Sia per la perdita subita che per il mancato guadagno va rammentato che l’onere di contestazione, la cui inosservanza rende il fatto pacifico e non bisognoso di prova, sussiste soltanto per i fatti noti alla parte convenuta, non anche per quelli ad essa ignoti (Cass. 31 agosto 2020, n. 18074; 4 gennaio 2019, n. 87; 18 luglio 2016, n. 14652; 13 febbraio 2013, n. 3576). Poiche’ non si compie l’effetto di cui all’articolo 115 c.p.c., comma 1, per i fatti ignoti al danneggiante l’onere probatorio sorge comunque per l’attore, a prescindere dalla mancanza di contestazione, ma il criterio di normalita’ che generalmente presiede, salvo casi specifici, alle ipotesi di mancato esercizio del diritto di godimento, comporta che l’evenienza dei fatti ignoti alla parte convenuta sia tendenzialmente piu’ ricorrente nelle ipotesi di mancato guadagno. Ne consegue sul piano pratico la maggiore ricorrenza per il convenuto dell’onere di contestazione, nel rigoroso rispetto del requisito di specificita’ previsto dall’articolo 115, comma 1, nelle controversie aventi ad oggetto la perdita subita e la maggiore ricorrenza per l’attore dell’onere probatorio, pur in mancanza di contestazione, nelle controversie aventi ad oggetto il mancato guadagno. Si chiarisce cosi’ la portata eminentemente pratica delle nozioni di “danno normale” e “danno presunto” emerse nella recente giurisprudenza della Seconda Sezione Civile, le quali rinviano, nelle controversie relative alla perdita subita, a una maggiore frequenza dell’onere del convenuto di specifica contestazione della circostanza di pregiudizio allegata e ad una minore frequenza per l’attore dell’onere di provare la circostanza in discorso, data la tendenziale normalita’ del pregiudizio al godimento del proprietario a seguito dell’occupazione abusiva.

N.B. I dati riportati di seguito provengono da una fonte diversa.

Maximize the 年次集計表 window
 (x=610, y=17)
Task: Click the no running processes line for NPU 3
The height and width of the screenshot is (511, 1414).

I principi di diritto conclusivamente affermati da Cass. Civ. Sezioni Unite n. 33645/2022
Alla luce della motivazione sopra ampiamente riportata, le Sezioni Unite enunciano tre principi di diritto:
- “nel caso di occupazione senza titolo di bene immobile da parte di un terzo, fatto costitutivo del diritto del proprietario al risarcimento del danno da perdita subita e’ la concreta possibilita’ di esercizio del diritto di godimento, diretto o indiretto mediante concessione del godimento ad altri dietro corrispettivo, che e’ andata perduta“;
- “nel caso di occupazione senza titolo di bene immobile da parte di un terzo, se il danno da perdita subita di cui il proprietario chieda il risarcimento non puo’ essere provato nel suo preciso ammontare, esso e’ liquidato dal giudice con valutazione equitativa, se del caso mediante il parametro del canone locativo di mercato“;
- “nel caso di occupazione senza titolo di bene immobile da parte di un terzo, fatto costitutivo del diritto del proprietario al risarcimento del danno da mancato guadagno e’ lo specifico pregiudizio subito, quale quello che, in mancanza dell’occupazione, egli avrebbe concesso il bene in godimento ad altri verso un corrispettivo superiore al canone locativo di mercato o che lo avrebbe venduto ad un prezzo piu’ conveniente di quello di mercato“.